After Positive Report, Big Fish Cutting Staff

After a positive analyst report, Aristocrat’s Big Fish Games social gaming division announced that it is cutting around 15 percent of its workforce as part of a company realignment strategy.

After Positive Report, Big Fish Cutting Staff

Australia’s Aristocrat Leisure Limited is realigning and fine-tuning its staff, including a realignment that will cut 15 percent of its workforce, in an effort to maximize the return on its growing digital gaming division.

A report from JP Morgan Securities LLC cited the digital division, including social gaming arm Big Fish Games, is a big reason for its prediction of improving results in 2019 and 2020.
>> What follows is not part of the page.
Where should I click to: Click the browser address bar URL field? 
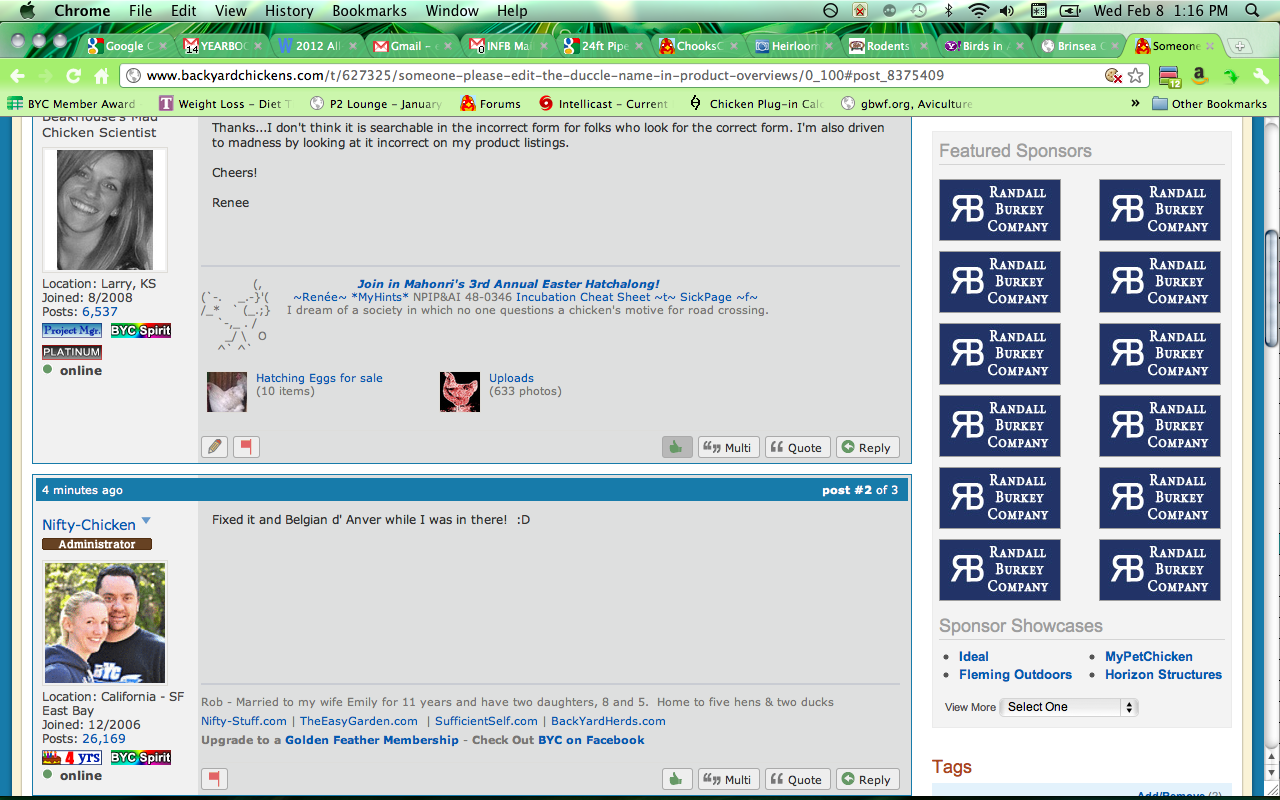pos(600,76)
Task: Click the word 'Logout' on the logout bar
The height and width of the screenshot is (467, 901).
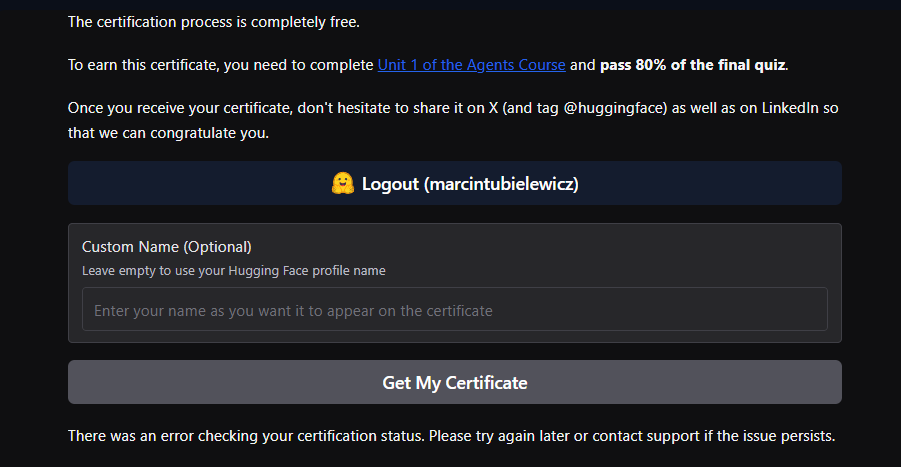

The brokerage noted that since a restructuring of the Aristocrat Leisure business following the appointment in 2009 of Jamie Odell as chief executive, there had been greater focus on business segments offering recurring revenue—including online platforms such as social casino games. Trevor Croker, who succeeded Odell as CEO last year, has continued to develop Aristocrat’s digital business, including a US$500-million deal for social gaming company Plarium Global Ltd., completed in October 2017, and the agreement to acquire social casino firm Big Fish Games Inc. in January for $990 million in cash.

“Aristocrat Leisure has generated over 30 percent return on invested capital through acquiring early-stage and mid-tier business such as Product Madness, VGT, Plarium, and Big Fish,” noted the JP Morgan report, which added that the company has been “successful in transforming acquisitions via game designers and increased design investment.”

The company’s strategy to maximize that potential is to reorganize Big Fish Games, beginning with a realignment that will cut around 15 percent of its workforce, according to GeekWire.

GeekWire cited a staff memo sent to employees by Big Fish President and Managing Director Jeff Karp, who said the cuts are part of its “leaner” strategy, which involves re-aiming the company to focus on only casino and casual games moving forward.

“We’re doing fewer things better, to be bigger,” wrote Karp in the memo. “We are sharpening our focus to only develop social casino and casual games—genres where we have earned the right to lead the market.”